Une plateforme à la Airbnb peut-elle améliorer le déploiement de l'aide en situation de crise ?

WFP trucks convoy delivered food supplies during a relief effort in Somalia Cristiano LaRuffa/WFP
WFP trucks convoy delivering food supplies during a relief effort in Somalia

Une nouvelle initiative baptisée HumanSurge prétend devenir l'Airbnb ou l'Uber de l'intervention d'urgence. Encore lui faudra-t-il s'adapter aux réalités changeantes du terrain, sans quoi elle ne résoudra pas le problème du déploiement d'urgence.

Au lendemain d'une crise soudaine, la course à la montre visant à déployer les bons intervenants au bon endroit a toujours représenté un défi pour les agences d'aide humanitaire. 

Conformément aux recommandations d'une étude de référence datant de 2007, les groupes d'aide humanitaire ont amélioré leur capacité de « déploiement rapide » - comme on dit dans le jargon - ces dernières années, en créant des registres internes, en apportant un soutien organisationnel et en accélérant le déblocage des financements requis. Des organisations capables de fournir des services rapides, spécialisés et de qualité - de type ACAPS, MapAction ou encore JIPS - ont fait leur apparition.

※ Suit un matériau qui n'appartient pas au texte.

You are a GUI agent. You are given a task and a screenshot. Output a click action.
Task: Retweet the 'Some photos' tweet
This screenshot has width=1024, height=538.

Mais un nouveau rapport, publié ce mois-ci par le consortium d'organisations non gouvernementales START Network, estime qu'en dépit des progrès accomplis, les mécanismes de déploiement rapide n'ont pas su s'adapter à un environnement en perpétuelle mutation.

Un environnement en mutation

Tout d'abord, les individus et les institutions sur le terrain - des gouvernements locaux aux organisations de la société civile, en passant par les réseaux de la diaspora - ont davantage de moyens d'agir qu'autrefois.

« Comment les agences vont-elles adapter leur modèle - qui, pour beaucoup, consiste à dépêcher le maximum de personnes sur place, généralement des blancs européens - alors que les capacités requises sont disponibles dans le pays ou dans la région ? » s'interroge l'auteur du rapport, Glenn O'Neil. « De nombreuses agences continuent de penser que leur présence sur place est indispensable à un déploiement rapide - et si ce n'était pas le cas ? »

En accord avec la tendance actuelle plaidant pour une  intervention d'urgence plus localisée, Oxfam America a lancé une campagne intitulée « No parachute needed » (Pas besoin de parachute) le mois dernier, appelant le gouvernement américain à investir davantage dans le renforcement des capacités locales pour faire face aux situations de crise. 

Billboard of local aid worker

Le secteur privé joue lui aussi un rôle croissant et de plus en plus proactif - surtout avec la demande grandissante pour de nouveaux domaines d'expertise encore introuvables dans l'industrie, comme la gestion de la monnaie électronique.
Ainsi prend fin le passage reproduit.